Non ci sono parole per descrivere un luogo della memoria come questo lager, che meriterebbe pellegrinaggi scolastici obbligatori da tutta Europa, se non per dire che un recente attentato dei nazi-skins ha mandato a fuoco una parte delle baracche che erano state ricostruite sugli schemi e foto dell’epoca per dare un’idea della struttura originaria del campo. Nella ricostruzione della ricostruzione, si è voluta mantenere la parte bruciata per far capire che il totalitarismo e l’idea della superiorità razziale non sono stati debellati nel 1945.
Interessante anche la parte dedicata al “riuso” da parte dei sovietici della struttura per i prigionieri di guerra tedeschi e per la “denazificazione”, oltre che per il trattamento dei propri militari ritenuti “traditori” per la prigionia in Germania. Da cui si capisce che non è stata una delle migliori pagine del garantismo e che nel dopoguerra si è fatta molta confusione: molti non hanno pagato il dazio e tantissimi hanno pagato anche per loro.
Non abbiamo il tempo di discutere se i tedeschi abbiano fatto veramente i conti con il loro passato, soprattutto le generazioni più anziane, perché si ha la sensazione che ad un certo punto sia scesa una coltre amnistiale su tutto quello che era successo dal 1930 al ‘45; salvo poi a scoprire che molti gerarchi e funzionari che avevano programmato e attuato la “soluzione finale” nel gennaio 1942 hanno poi avuto pensioni di stato o che un famoso attore televisivo aveva la sua scorta di cimeli nazisti…
Comunque, siccome anche noi abbiamo in proposito i nostri bravi scheletri nell’armadio, tra le migliaia di foto che parlano ai visitatori, abbiamo casualmente incocciato quelle relative alla visita che fece il nostro “Ministro della Razza” nel 1938 per ispirarsi sul posto a Sachsenhausen prima di scrivere il suo manifesto di quell’anno (altro luogo topico dell’amnesia nazionale). Amnesia che si spinge fino al punto di cancellare dagli archivi della memoria i nomi e cognomi dei principali artefici del manifesto della razza, per cui cercando con i più diffusi motori di ricerca non riuscirete a trovare il nome di colui che come ministro della razza nostrano visitò il campo di concentramento. Grati a chi avesse informazioni più precise…
L’indomani, per i maschietti, gita al museo della tecnica dove qualcuno si è tolto la soddisfazione di vedere in lungo e in largo treni ed aerei perfettamente conservati e collocati; ma anche apprendere come funzionano e come vengono costruite le pale eoliche che costellano il panorama tedesco. Tanto per dire, i treni sono custoditi nell’ala di una vecchia stazione con ancora i ponti girevoli di accesso ai depositi.

========================================

▸ Compito a: Ricopia alla lettera i record partendo dalla loro prima riga e fermati dopo la riga che contiene "coordinates (103, 312).", inclusa.
Il testo della pagina e i record sono materiali distinti, senza legami tra loro.

▸ Dati da usare:
========================================

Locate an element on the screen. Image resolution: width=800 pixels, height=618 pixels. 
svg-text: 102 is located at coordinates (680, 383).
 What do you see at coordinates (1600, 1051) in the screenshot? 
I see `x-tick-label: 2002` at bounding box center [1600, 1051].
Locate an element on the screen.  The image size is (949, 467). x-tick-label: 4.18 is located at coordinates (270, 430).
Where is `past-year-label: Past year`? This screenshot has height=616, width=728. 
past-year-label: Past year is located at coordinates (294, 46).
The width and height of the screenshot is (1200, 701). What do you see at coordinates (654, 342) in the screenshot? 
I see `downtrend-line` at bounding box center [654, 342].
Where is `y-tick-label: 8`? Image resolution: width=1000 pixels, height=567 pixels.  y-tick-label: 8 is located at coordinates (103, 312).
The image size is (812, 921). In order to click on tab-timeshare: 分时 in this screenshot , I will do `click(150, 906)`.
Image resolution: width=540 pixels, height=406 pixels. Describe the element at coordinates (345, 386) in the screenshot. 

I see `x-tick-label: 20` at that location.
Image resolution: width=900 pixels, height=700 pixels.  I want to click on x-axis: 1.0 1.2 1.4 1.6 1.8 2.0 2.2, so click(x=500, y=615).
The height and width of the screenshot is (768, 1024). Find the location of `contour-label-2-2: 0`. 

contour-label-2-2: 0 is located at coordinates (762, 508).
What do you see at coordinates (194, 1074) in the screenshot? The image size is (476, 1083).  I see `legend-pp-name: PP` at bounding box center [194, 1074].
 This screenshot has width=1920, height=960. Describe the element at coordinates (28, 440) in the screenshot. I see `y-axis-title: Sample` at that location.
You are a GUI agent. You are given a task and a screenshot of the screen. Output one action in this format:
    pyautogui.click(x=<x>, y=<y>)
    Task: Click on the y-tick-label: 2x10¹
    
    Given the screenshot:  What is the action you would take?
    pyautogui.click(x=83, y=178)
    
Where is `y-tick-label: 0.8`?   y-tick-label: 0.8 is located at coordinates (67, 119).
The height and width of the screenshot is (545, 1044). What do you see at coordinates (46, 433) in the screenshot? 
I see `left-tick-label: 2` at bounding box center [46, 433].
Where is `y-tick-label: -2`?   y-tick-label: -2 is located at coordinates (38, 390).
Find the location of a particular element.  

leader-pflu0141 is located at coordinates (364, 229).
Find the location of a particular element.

========================================

▸ Compito b: Per ciascuna affermazione, indica se concorda con il testo su Sachsenhausen rispondendo sì o no e cita testualmente le parole decisive: (i) nella ricostruzione delle baracche è stata conservata la parte bruciata; (ii) al museo della tecnica i treni sono custoditi in un edificio costruito appositamente; (iii) il “Ministro della Razza” italiano visitò il campo nel 1938.

▸ Risposta attesa a:
Locate an element on the screen. Image resolution: width=800 pixels, height=618 pixels. 
svg-text: 102 is located at coordinates (680, 383).
 What do you see at coordinates (1600, 1051) in the screenshot? 
I see `x-tick-label: 2002` at bounding box center [1600, 1051].
Locate an element on the screen.  The image size is (949, 467). x-tick-label: 4.18 is located at coordinates (270, 430).
Where is `past-year-label: Past year`? This screenshot has height=616, width=728. 
past-year-label: Past year is located at coordinates (294, 46).
The width and height of the screenshot is (1200, 701). What do you see at coordinates (654, 342) in the screenshot? 
I see `downtrend-line` at bounding box center [654, 342].
Where is `y-tick-label: 8`? Image resolution: width=1000 pixels, height=567 pixels.  y-tick-label: 8 is located at coordinates (103, 312).

▸ Risposta attesa b:
(i) Sì: "si è voluta mantenere la parte bruciata"
(ii) No: "i treni sono custoditi nell’ala di una vecchia stazione"
(iii) Sì: "la visita che fece il nostro “Ministro della Razza” nel 1938"